Although the below points may be well communicated in our industry, they’re often overlooked or under appreciated. These basic tools are really the core of making your project easy for new contributors to become productive.


It’s very easy to forget to update a README. Nothing’s more frustrating than having a poor README that’s missing imperative steps while you’re trying to setup your environment.

To combat the problem of forgetting to update your README, there’s a few tricks you can use:

  • Practice RDD (Readme Driven Development). Updating your README before writing code has a whole host of benefits. The most obvious benefit being that your README is always up-to-date. I’ll be honest, I don’t always edit my README before my code. But, I do try to think about the README for every pull request I submit.
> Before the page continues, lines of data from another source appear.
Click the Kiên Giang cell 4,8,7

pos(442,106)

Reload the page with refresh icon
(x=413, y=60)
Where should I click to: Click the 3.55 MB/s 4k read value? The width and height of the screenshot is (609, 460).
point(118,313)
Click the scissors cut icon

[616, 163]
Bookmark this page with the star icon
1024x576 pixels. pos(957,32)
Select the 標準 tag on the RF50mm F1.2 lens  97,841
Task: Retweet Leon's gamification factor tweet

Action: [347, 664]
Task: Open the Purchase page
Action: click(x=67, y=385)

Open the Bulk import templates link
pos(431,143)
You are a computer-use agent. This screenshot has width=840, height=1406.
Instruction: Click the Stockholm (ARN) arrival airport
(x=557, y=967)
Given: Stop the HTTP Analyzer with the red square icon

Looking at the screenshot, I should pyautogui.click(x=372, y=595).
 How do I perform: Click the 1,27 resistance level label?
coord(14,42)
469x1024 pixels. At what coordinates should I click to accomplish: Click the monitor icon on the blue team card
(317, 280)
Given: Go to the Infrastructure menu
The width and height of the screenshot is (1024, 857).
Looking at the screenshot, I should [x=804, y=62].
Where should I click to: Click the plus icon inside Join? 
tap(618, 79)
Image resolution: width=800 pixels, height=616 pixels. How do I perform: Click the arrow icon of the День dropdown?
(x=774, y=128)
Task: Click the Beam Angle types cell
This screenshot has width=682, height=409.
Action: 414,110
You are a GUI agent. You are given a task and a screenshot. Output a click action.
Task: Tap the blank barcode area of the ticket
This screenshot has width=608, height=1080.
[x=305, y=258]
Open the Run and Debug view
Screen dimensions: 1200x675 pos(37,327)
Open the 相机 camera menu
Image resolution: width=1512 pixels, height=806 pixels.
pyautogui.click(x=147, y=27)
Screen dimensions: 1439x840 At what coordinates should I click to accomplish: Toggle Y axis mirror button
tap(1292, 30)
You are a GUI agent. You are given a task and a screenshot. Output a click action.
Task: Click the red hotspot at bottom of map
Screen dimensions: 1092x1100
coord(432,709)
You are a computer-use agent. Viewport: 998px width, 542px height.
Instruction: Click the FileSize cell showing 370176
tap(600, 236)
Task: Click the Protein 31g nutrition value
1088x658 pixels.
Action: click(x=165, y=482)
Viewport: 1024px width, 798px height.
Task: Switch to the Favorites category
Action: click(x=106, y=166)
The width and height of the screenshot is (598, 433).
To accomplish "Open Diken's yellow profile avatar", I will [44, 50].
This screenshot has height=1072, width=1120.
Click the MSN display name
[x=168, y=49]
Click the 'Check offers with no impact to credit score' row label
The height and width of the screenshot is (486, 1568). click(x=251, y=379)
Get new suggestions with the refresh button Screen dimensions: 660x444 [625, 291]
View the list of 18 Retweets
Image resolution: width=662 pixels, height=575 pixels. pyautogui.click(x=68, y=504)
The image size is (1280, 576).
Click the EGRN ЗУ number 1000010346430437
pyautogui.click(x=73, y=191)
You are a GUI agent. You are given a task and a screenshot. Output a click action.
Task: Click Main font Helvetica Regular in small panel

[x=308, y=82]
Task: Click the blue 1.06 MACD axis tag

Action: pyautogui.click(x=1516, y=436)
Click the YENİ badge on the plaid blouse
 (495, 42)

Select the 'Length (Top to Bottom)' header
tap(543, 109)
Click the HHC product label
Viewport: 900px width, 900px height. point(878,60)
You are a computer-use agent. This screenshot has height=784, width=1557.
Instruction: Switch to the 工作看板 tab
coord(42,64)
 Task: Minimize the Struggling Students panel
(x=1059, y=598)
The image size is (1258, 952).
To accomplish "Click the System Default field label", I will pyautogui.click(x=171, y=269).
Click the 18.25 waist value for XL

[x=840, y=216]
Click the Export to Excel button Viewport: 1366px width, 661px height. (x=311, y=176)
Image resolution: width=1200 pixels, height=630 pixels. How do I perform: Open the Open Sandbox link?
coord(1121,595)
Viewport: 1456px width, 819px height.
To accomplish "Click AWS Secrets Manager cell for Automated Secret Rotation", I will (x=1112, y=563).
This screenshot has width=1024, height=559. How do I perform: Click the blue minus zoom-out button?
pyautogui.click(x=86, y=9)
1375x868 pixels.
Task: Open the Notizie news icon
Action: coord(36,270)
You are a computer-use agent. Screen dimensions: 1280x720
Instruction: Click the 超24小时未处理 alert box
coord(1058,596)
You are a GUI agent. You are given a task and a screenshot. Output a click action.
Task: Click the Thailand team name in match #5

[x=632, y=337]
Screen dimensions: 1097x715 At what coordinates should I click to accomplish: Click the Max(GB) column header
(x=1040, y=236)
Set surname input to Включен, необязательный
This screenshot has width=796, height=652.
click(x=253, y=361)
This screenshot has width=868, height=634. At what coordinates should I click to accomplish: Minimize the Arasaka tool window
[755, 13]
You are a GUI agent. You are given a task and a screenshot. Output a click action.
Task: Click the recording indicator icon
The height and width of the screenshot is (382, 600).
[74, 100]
Heck, why not add a “Does your README need to be updated?” section in your pull request template?
  • Every time a new developer ramps-up on your project, ask them to update the README, fixing any failed instructions or adding any useful information that they discover along the way.

Finally, put some thought into the structure of your README. Some of the common sections are “Frameworks and Libraries”, “Getting Started”, “Testing”, “Staging/Production”. Here’s a more in-depth article on the subject. Keep in mind though, each project is unique and might require other sections.

Write Clean, Well Organized Code

Easier said than done, this is a separate topic in its own right, which is why there are so many books and philosophies on the subject. The goal is to have your code organized in such a way that makes it easy to grok, so that a new contributor can quick understand what’s going on and start making contributions.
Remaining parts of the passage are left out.